**Task description:**
Although the data below holds other lines too, output only those from the line with "768x548 pixels." up to and including the line with "You are a computer-use agent. Viewport: 960px", exactly as they appear.

[[ Excerpted data, beginning ]]

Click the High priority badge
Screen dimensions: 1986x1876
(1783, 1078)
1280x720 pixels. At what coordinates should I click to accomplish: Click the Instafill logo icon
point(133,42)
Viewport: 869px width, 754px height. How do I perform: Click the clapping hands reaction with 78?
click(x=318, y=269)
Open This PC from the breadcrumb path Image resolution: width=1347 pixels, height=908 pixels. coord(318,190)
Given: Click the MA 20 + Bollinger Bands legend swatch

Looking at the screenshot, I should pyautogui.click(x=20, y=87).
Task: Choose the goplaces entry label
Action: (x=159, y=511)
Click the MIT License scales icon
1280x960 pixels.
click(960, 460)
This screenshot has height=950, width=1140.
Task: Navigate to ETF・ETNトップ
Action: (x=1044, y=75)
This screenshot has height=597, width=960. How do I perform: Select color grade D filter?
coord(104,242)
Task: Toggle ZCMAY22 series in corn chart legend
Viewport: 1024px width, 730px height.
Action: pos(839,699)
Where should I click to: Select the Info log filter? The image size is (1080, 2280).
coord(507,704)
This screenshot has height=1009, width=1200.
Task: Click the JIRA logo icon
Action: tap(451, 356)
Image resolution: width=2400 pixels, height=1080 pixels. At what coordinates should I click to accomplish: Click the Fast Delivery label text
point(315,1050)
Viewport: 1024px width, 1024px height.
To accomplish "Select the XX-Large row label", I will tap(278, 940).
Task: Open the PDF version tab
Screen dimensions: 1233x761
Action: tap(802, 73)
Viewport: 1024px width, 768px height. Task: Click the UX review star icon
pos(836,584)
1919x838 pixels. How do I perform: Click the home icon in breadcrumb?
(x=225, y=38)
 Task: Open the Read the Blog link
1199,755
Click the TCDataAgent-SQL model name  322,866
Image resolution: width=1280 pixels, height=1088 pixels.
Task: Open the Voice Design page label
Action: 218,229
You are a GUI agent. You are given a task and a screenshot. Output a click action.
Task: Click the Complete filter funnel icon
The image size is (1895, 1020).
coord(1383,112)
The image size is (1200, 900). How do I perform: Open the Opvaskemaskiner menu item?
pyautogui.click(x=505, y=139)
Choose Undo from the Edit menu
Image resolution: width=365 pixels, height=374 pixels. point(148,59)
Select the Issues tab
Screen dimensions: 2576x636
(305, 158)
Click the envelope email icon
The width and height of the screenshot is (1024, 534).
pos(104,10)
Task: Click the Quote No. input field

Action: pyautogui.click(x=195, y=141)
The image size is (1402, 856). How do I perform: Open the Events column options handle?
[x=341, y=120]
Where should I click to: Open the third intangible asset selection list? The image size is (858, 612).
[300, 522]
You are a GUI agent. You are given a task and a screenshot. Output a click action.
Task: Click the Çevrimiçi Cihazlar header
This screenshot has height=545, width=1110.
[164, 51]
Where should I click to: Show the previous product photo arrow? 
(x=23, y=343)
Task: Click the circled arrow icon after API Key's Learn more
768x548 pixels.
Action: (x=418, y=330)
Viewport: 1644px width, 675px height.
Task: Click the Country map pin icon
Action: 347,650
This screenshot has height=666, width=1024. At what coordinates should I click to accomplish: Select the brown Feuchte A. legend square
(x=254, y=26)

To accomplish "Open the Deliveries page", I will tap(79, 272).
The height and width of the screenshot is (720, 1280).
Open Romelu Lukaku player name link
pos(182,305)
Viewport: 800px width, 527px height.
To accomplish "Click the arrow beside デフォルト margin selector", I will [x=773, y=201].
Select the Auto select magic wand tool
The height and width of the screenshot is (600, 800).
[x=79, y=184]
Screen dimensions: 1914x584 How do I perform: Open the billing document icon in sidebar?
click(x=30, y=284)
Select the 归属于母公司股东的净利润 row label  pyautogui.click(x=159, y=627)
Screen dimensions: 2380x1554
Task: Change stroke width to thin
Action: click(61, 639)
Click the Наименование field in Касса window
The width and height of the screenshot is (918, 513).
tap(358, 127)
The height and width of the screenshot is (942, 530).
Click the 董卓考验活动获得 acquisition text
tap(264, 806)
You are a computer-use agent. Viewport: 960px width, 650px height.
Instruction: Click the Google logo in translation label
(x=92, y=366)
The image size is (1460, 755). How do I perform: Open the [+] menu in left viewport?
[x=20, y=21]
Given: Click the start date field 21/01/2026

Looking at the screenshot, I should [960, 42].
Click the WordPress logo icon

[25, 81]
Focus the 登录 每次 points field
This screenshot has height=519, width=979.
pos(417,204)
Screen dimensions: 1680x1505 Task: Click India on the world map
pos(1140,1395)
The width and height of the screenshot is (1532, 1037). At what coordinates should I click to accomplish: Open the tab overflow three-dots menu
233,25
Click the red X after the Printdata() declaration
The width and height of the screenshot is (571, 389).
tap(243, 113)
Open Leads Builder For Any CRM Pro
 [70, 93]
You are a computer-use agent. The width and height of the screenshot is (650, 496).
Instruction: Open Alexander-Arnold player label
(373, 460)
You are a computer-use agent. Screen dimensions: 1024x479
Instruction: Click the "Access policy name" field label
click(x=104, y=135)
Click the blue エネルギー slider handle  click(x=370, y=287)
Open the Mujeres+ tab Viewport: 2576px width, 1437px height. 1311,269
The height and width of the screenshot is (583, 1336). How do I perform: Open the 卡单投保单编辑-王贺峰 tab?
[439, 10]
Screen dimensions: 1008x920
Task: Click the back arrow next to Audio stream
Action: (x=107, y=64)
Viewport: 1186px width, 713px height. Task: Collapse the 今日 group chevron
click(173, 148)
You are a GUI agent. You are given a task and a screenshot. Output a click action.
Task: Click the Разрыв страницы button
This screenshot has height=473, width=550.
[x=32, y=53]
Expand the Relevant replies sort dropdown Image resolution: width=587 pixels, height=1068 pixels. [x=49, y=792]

[[ Excerpted data, end ]]

**Exercise solution:**
768x548 pixels.
Action: (x=418, y=330)
Viewport: 1644px width, 675px height.
Task: Click the Country map pin icon
Action: 347,650
This screenshot has height=666, width=1024. At what coordinates should I click to accomplish: Select the brown Feuchte A. legend square
(x=254, y=26)

To accomplish "Open the Deliveries page", I will tap(79, 272).
The height and width of the screenshot is (720, 1280).
Open Romelu Lukaku player name link
pos(182,305)
Viewport: 800px width, 527px height.
To accomplish "Click the arrow beside デフォルト margin selector", I will [x=773, y=201].
Select the Auto select magic wand tool
The height and width of the screenshot is (600, 800).
[x=79, y=184]
Screen dimensions: 1914x584 How do I perform: Open the billing document icon in sidebar?
click(x=30, y=284)
Select the 归属于母公司股东的净利润 row label  pyautogui.click(x=159, y=627)
Screen dimensions: 2380x1554
Task: Change stroke width to thin
Action: click(61, 639)
Click the Наименование field in Касса window
The width and height of the screenshot is (918, 513).
tap(358, 127)
The height and width of the screenshot is (942, 530).
Click the 董卓考验活动获得 acquisition text
tap(264, 806)
You are a computer-use agent. Viewport: 960px width, 650px height.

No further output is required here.